Proceeding of the workshop, as part of the MICCAI 2019 conference proceeding, has been published as Lecture Notes in Computer Science (LNCS) book series. The proceeding is now available online at Springer
Inivtation letter for MMMI'19 is now available for downloading here
Workshop schedule is now online. This year we have the pleasure of inviting Prof. Jinyi Qi from UC Davis joined us for his keynote speech on "Pushing the temporal resolution of dynamic PET using multiscale information and the EXPLORER total-body PET scanner".
We are offering multiple Best Paper Awards and Student Paper Awards, thanks to the support from our sponsors!

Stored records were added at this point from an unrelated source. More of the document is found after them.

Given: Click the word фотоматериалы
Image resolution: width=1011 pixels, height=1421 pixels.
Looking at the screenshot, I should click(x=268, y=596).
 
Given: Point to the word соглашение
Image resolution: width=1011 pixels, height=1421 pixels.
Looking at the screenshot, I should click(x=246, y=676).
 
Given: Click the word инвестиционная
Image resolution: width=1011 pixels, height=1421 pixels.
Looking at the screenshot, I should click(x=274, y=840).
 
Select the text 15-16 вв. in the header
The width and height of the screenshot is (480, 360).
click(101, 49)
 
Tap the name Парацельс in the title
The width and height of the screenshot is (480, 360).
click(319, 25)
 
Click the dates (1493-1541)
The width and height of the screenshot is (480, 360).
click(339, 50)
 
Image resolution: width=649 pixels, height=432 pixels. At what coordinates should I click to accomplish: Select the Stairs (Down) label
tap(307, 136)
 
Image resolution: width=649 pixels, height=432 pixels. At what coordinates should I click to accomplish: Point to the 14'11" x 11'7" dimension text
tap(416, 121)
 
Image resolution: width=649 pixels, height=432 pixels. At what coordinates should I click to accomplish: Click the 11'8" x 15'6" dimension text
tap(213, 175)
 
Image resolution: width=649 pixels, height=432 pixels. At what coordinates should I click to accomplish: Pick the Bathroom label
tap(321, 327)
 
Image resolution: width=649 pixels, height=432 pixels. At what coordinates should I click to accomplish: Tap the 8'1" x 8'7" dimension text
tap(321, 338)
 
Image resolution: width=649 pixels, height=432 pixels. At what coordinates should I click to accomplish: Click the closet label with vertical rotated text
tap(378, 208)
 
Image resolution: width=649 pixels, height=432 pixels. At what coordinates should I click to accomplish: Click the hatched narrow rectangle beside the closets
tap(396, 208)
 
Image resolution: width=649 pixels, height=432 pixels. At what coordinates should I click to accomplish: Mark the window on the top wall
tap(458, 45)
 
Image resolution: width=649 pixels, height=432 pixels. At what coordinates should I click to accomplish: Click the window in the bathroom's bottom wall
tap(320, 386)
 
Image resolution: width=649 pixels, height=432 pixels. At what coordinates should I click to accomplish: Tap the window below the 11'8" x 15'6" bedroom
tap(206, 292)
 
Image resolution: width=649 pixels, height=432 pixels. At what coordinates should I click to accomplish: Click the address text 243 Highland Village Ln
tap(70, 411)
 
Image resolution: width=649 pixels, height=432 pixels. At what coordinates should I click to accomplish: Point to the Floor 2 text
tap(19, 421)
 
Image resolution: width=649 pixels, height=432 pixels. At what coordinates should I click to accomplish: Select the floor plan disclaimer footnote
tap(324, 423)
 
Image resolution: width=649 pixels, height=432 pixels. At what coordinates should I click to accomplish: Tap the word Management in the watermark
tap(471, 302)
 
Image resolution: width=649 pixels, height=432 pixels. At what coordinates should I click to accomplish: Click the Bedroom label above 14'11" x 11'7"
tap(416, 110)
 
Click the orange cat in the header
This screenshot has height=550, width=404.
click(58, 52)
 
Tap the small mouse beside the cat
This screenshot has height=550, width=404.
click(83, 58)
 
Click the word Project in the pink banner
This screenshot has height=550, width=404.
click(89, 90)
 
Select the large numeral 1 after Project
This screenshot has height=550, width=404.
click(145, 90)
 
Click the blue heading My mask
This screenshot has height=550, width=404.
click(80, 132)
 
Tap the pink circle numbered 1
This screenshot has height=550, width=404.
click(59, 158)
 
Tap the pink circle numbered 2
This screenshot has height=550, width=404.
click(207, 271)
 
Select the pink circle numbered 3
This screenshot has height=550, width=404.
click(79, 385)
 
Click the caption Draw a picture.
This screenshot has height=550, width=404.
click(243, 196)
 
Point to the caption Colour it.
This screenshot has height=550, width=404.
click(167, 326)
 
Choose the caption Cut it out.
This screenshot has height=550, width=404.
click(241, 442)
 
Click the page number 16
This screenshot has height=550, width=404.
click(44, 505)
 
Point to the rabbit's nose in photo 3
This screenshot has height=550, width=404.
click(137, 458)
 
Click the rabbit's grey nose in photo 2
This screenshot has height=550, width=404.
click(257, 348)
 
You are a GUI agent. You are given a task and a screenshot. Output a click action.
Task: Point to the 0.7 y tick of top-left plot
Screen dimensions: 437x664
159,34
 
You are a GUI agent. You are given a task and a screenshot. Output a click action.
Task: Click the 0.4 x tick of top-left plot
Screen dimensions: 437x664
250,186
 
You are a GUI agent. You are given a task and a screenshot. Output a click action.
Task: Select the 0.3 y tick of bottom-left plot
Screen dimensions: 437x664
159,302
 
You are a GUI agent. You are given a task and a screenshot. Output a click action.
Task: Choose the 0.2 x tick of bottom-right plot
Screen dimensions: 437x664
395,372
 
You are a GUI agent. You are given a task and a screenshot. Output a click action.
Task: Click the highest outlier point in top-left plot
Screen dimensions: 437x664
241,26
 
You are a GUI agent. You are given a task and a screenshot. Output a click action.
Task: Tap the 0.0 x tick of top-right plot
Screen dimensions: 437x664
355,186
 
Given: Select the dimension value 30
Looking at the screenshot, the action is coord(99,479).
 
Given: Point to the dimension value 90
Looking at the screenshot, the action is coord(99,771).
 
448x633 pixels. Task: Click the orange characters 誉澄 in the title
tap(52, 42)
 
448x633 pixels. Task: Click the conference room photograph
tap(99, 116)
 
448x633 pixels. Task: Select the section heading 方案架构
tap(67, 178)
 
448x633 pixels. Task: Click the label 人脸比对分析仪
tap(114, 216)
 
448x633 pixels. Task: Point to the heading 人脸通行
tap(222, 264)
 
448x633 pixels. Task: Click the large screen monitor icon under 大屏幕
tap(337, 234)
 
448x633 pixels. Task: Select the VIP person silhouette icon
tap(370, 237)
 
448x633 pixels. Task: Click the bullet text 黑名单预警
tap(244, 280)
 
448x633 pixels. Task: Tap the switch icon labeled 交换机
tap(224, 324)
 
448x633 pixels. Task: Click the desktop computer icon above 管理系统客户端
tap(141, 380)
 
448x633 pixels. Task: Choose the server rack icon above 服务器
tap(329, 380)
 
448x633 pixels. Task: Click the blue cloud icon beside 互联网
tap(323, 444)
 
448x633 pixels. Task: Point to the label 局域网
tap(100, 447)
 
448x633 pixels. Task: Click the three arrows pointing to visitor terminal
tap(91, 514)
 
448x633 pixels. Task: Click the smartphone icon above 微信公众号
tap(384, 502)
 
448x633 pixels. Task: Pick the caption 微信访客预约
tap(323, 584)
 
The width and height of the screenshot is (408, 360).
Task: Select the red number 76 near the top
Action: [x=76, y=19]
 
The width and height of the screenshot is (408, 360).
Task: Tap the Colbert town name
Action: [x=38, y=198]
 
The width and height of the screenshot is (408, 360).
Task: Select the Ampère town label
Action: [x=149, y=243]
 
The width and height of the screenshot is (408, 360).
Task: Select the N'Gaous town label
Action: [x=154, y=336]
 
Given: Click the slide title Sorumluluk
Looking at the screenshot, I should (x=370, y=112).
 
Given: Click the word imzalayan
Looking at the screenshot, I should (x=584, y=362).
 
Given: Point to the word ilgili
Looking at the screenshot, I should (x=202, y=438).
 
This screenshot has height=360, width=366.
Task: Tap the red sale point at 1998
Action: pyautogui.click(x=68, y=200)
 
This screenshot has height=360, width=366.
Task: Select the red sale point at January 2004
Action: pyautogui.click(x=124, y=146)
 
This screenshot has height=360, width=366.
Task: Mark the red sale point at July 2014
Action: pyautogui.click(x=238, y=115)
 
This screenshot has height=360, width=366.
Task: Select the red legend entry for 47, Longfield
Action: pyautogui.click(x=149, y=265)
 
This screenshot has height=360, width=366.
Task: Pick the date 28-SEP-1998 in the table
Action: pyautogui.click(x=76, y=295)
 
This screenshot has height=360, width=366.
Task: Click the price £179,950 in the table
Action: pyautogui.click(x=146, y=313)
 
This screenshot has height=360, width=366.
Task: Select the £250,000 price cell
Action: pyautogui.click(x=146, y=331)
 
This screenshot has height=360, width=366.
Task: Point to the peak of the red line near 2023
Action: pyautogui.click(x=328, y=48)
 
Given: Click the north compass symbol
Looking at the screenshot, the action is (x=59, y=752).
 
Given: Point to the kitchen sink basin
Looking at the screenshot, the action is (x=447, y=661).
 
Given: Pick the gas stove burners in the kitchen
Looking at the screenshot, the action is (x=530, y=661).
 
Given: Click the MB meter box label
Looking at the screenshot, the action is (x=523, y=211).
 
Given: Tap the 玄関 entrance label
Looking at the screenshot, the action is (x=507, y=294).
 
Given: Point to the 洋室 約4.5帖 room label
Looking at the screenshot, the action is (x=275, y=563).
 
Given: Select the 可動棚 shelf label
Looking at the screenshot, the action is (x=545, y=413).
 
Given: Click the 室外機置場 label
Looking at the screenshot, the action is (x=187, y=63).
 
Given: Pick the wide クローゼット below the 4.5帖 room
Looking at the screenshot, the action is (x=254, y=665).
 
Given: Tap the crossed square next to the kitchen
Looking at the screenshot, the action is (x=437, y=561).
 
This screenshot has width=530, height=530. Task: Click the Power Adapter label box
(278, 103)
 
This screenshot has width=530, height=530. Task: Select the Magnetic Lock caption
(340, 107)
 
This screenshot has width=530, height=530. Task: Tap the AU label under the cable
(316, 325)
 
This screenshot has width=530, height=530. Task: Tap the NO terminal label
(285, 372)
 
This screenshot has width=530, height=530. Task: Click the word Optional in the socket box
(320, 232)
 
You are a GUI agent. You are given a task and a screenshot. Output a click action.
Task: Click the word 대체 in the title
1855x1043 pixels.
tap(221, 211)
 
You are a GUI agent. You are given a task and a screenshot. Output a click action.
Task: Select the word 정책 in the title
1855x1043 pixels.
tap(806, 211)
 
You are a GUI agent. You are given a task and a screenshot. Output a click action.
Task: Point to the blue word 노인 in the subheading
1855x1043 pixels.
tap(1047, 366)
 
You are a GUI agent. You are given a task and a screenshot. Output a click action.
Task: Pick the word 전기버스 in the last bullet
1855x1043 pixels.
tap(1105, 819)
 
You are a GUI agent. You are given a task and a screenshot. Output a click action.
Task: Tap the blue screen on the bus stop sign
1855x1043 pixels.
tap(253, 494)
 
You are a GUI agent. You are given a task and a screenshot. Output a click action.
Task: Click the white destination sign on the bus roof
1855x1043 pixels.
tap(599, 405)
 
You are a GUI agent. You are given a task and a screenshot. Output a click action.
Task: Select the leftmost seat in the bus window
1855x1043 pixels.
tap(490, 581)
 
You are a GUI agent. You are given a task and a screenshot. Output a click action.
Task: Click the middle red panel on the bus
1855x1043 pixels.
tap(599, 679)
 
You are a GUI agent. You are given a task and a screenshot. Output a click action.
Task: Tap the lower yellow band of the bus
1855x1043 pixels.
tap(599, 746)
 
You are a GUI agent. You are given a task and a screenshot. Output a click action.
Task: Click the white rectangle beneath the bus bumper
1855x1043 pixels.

Because of this, submission deadline has been extended to August 7th.
In the field of medical imaging, use of more than one modality (i.e. multimodal ) or more than one scale on the same target has become a growing field as more advanced techniques and devices have become available. For example, simultaneous acquisition of Positron Emission Tomography (PET) and Computed Tomography (CT) has become a standard clinical practice for a number of applications. Another example is the increasing interest in clinical diagnosis that combines high-resolution, localized pathological images and radiological images which captures disease at more global scale. Various analyses using multimodal medical imaging and computer-aided detection systems have been developed, with the premise that additional modalities can encompass abundant information which is different and complementary to each other. While methods and tools on multiscale image analysis are not widely developed and used. Facing the growing amount of data available from multiscale multimodal medical imaging facilities and a variety new methods for the image analysis developed so far, this MICCAI workshop aims to move forward the state of the art in multiscale multimodal medical imaging, including both algorithm development, implementation of methodology, and experimental studies. The workshop also aims to facilitate more interactions between researchers in the field of medical image analysis and the field of machine learning, especially in data fusion and multi-source learning.
MMMI aim to tackle the important challenge of dealing with medical images acquired from multiscale and multimodal imaging devices, which has been increasingly applied in research studies and clinical practice. This workshop offers an opportunity to present novel techniques and insights of multiscale multimodal medical images analysis, as well as empirical studies involving the application of multiscale multimodal imaging for clinical use.